### RECORDS TO USE ###

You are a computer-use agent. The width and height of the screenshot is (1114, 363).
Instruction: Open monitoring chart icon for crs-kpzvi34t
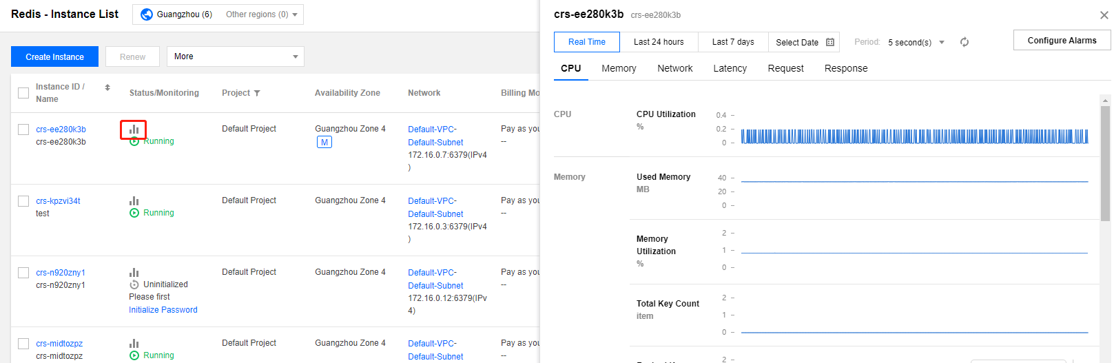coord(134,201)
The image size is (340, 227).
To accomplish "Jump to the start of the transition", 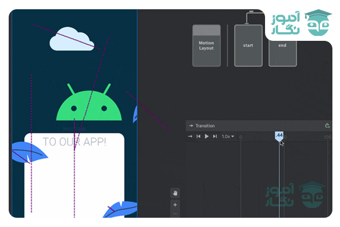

###
### RECORDS TO USE ###

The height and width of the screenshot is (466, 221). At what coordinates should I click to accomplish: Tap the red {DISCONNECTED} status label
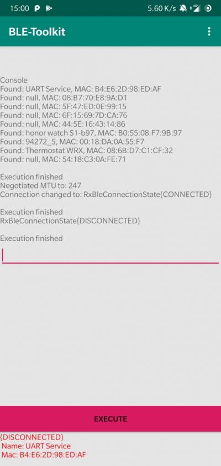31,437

###

Rewrite the listing starting with the line that contains "You are a computer-use" and going on through the line that contains "to the start", swapping "screenshot" for "screen image" and leaving everything else unchanged. Return only those lines and leave out the pictures.

You are a computer-use agent. The width and height of the screen image is (1114, 363).
Instruction: Open monitoring chart icon for crs-kpzvi34t
coord(134,201)
The image size is (340, 227).
To accomplish "Jump to the start of the transition", 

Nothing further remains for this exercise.